'''

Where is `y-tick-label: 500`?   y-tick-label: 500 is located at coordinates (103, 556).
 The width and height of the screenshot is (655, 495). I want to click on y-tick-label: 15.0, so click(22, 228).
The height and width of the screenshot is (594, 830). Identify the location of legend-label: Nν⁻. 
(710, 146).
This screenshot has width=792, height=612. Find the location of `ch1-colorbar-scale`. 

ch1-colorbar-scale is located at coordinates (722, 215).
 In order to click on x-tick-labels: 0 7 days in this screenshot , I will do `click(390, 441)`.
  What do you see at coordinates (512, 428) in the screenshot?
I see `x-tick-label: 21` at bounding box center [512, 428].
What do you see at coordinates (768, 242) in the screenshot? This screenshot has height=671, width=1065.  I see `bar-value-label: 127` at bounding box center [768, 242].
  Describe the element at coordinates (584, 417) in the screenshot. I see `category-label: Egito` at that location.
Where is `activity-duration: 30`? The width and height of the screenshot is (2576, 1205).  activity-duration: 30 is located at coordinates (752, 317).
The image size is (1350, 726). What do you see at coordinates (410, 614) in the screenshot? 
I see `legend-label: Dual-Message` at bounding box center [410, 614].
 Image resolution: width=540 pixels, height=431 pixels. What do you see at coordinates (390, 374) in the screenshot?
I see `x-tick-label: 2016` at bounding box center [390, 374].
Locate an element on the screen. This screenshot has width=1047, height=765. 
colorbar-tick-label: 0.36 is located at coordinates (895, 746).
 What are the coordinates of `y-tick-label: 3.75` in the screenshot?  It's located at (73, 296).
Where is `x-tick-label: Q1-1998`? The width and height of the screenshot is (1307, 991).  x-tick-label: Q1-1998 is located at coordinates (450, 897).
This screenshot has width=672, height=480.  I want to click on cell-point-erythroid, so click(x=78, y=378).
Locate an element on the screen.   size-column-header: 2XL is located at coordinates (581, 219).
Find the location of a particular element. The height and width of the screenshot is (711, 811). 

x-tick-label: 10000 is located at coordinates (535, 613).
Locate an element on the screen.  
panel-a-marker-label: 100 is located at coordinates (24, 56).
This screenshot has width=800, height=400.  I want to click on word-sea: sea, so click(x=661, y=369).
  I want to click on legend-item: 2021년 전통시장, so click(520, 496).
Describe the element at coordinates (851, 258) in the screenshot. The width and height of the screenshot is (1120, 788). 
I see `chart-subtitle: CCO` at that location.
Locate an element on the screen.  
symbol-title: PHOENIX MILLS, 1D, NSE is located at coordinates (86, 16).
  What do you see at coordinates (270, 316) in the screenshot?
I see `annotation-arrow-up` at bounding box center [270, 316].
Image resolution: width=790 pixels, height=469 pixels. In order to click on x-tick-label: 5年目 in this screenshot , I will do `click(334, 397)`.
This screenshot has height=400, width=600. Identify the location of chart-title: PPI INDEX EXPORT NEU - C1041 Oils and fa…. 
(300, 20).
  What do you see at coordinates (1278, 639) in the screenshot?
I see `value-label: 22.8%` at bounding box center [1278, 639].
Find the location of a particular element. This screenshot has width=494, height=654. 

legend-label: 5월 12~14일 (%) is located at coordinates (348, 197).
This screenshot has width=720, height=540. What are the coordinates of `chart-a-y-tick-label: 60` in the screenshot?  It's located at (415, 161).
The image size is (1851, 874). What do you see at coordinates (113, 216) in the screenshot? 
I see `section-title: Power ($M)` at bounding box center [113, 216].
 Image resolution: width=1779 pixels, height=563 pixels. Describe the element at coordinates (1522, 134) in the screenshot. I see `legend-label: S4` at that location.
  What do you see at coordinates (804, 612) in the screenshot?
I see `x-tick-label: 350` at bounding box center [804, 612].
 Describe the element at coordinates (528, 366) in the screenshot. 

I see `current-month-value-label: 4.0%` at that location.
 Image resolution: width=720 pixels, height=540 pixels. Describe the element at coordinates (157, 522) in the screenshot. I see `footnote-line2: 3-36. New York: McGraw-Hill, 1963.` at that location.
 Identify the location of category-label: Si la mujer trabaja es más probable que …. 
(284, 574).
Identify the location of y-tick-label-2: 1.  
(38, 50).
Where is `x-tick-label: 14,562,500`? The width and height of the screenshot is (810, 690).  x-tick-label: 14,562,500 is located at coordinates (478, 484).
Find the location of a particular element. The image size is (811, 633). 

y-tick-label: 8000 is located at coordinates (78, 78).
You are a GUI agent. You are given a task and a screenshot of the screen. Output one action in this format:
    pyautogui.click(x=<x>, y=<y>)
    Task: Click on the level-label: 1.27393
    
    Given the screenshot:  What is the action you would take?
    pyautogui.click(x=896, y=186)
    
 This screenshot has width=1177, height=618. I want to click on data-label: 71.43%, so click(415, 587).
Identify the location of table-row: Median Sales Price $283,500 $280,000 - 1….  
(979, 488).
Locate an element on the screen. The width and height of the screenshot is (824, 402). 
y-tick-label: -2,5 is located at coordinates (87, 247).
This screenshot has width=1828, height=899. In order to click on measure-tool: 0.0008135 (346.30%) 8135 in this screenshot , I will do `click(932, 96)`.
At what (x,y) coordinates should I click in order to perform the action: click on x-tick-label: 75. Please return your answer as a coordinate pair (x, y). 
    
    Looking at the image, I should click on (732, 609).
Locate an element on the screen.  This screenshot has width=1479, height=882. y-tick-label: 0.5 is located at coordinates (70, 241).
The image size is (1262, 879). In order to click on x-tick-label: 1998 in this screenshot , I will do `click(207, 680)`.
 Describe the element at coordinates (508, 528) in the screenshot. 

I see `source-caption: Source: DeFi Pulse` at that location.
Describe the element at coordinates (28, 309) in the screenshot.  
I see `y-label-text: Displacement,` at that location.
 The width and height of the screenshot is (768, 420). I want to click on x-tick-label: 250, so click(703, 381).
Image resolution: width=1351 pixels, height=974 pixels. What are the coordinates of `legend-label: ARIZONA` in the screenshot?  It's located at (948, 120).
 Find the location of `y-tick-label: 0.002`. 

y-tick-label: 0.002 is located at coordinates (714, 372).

'''

= Problem requirements =
Can you put the entries above into a numbered list, one line per item, with the blank lines dropped?

= Solution below =
1. Where is `y-tick-label: 500`?   y-tick-label: 500 is located at coordinates (103, 556).
2.  The width and height of the screenshot is (655, 495). I want to click on y-tick-label: 15.0, so click(22, 228).
3. The height and width of the screenshot is (594, 830). Identify the location of legend-label: Nν⁻. 
4. (710, 146).
5. This screenshot has width=792, height=612. Find the location of `ch1-colorbar-scale`. 
6. ch1-colorbar-scale is located at coordinates (722, 215).
7.  In order to click on x-tick-labels: 0 7 days in this screenshot , I will do `click(390, 441)`.
8.   What do you see at coordinates (512, 428) in the screenshot?
9. I see `x-tick-label: 21` at bounding box center [512, 428].
10. What do you see at coordinates (768, 242) in the screenshot? This screenshot has height=671, width=1065.  I see `bar-value-label: 127` at bounding box center [768, 242].
11.   Describe the element at coordinates (584, 417) in the screenshot. I see `category-label: Egito` at that location.
12. Where is `activity-duration: 30`? The width and height of the screenshot is (2576, 1205).  activity-duration: 30 is located at coordinates (752, 317).
13. The image size is (1350, 726). What do you see at coordinates (410, 614) in the screenshot? 
14. I see `legend-label: Dual-Message` at bounding box center [410, 614].
15.  Image resolution: width=540 pixels, height=431 pixels. What do you see at coordinates (390, 374) in the screenshot?
16. I see `x-tick-label: 2016` at bounding box center [390, 374].
17. Locate an element on the screen. This screenshot has width=1047, height=765. 
18. colorbar-tick-label: 0.36 is located at coordinates (895, 746).
19.  What are the coordinates of `y-tick-label: 3.75` in the screenshot?  It's located at (73, 296).
20. Where is `x-tick-label: Q1-1998`? The width and height of the screenshot is (1307, 991).  x-tick-label: Q1-1998 is located at coordinates (450, 897).
21. This screenshot has width=672, height=480.  I want to click on cell-point-erythroid, so click(x=78, y=378).
22. Locate an element on the screen.   size-column-header: 2XL is located at coordinates (581, 219).
23. Find the location of a particular element. The height and width of the screenshot is (711, 811). 
24. x-tick-label: 10000 is located at coordinates (535, 613).
25. Locate an element on the screen.  
26. panel-a-marker-label: 100 is located at coordinates (24, 56).
27. This screenshot has width=800, height=400.  I want to click on word-sea: sea, so click(x=661, y=369).
28.   I want to click on legend-item: 2021년 전통시장, so click(520, 496).
29. Describe the element at coordinates (851, 258) in the screenshot. The width and height of the screenshot is (1120, 788). 
30. I see `chart-subtitle: CCO` at that location.
31. Locate an element on the screen.  
32. symbol-title: PHOENIX MILLS, 1D, NSE is located at coordinates (86, 16).
33.   What do you see at coordinates (270, 316) in the screenshot?
34. I see `annotation-arrow-up` at bounding box center [270, 316].
35. Image resolution: width=790 pixels, height=469 pixels. In order to click on x-tick-label: 5年目 in this screenshot , I will do `click(334, 397)`.
36. This screenshot has height=400, width=600. Identify the location of chart-title: PPI INDEX EXPORT NEU - C1041 Oils and fa…. 
37. (300, 20).
38.   What do you see at coordinates (1278, 639) in the screenshot?
39. I see `value-label: 22.8%` at bounding box center [1278, 639].
40. Find the location of a particular element. This screenshot has width=494, height=654. 
41. legend-label: 5월 12~14일 (%) is located at coordinates (348, 197).
42. This screenshot has width=720, height=540. What are the coordinates of `chart-a-y-tick-label: 60` in the screenshot?  It's located at (415, 161).
43. The image size is (1851, 874). What do you see at coordinates (113, 216) in the screenshot? 
44. I see `section-title: Power ($M)` at bounding box center [113, 216].
45.  Image resolution: width=1779 pixels, height=563 pixels. Describe the element at coordinates (1522, 134) in the screenshot. I see `legend-label: S4` at that location.
46.   What do you see at coordinates (804, 612) in the screenshot?
47. I see `x-tick-label: 350` at bounding box center [804, 612].
48.  Describe the element at coordinates (528, 366) in the screenshot. 
49. I see `current-month-value-label: 4.0%` at that location.
50.  Image resolution: width=720 pixels, height=540 pixels. Describe the element at coordinates (157, 522) in the screenshot. I see `footnote-line2: 3-36. New York: McGraw-Hill, 1963.` at that location.
51.  Identify the location of category-label: Si la mujer trabaja es más probable que …. 
52. (284, 574).
53. Identify the location of y-tick-label-2: 1.  
54. (38, 50).
55. Where is `x-tick-label: 14,562,500`? The width and height of the screenshot is (810, 690).  x-tick-label: 14,562,500 is located at coordinates (478, 484).
56. Find the location of a particular element. The image size is (811, 633). 
57. y-tick-label: 8000 is located at coordinates (78, 78).
58. You are a GUI agent. You are given a task and a screenshot of the screen. Output one action in this format:
59.     pyautogui.click(x=<x>, y=<y>)
60.     Task: Click on the level-label: 1.27393
61.     Given the screenshot:  What is the action you would take?
62.     pyautogui.click(x=896, y=186)
63.  This screenshot has width=1177, height=618. I want to click on data-label: 71.43%, so click(415, 587).
64. Identify the location of table-row: Median Sales Price $283,500 $280,000 - 1….  
65. (979, 488).
66. Locate an element on the screen. The width and height of the screenshot is (824, 402). 
67. y-tick-label: -2,5 is located at coordinates (87, 247).
68. This screenshot has width=1828, height=899. In order to click on measure-tool: 0.0008135 (346.30%) 8135 in this screenshot , I will do `click(932, 96)`.
69. At what (x,y) coordinates should I click in order to perform the action: click on x-tick-label: 75. Please return your answer as a coordinate pair (x, y). 
70.     Looking at the image, I should click on (732, 609).
71. Locate an element on the screen.  This screenshot has width=1479, height=882. y-tick-label: 0.5 is located at coordinates (70, 241).
72. The image size is (1262, 879). In order to click on x-tick-label: 1998 in this screenshot , I will do `click(207, 680)`.
73.  Describe the element at coordinates (508, 528) in the screenshot. 
74. I see `source-caption: Source: DeFi Pulse` at that location.
75. Describe the element at coordinates (28, 309) in the screenshot.  
76. I see `y-label-text: Displacement,` at that location.
77.  The width and height of the screenshot is (768, 420). I want to click on x-tick-label: 250, so click(703, 381).
78. Image resolution: width=1351 pixels, height=974 pixels. What are the coordinates of `legend-label: ARIZONA` in the screenshot?  It's located at (948, 120).
79.  Find the location of `y-tick-label: 0.002`. 
80. y-tick-label: 0.002 is located at coordinates (714, 372).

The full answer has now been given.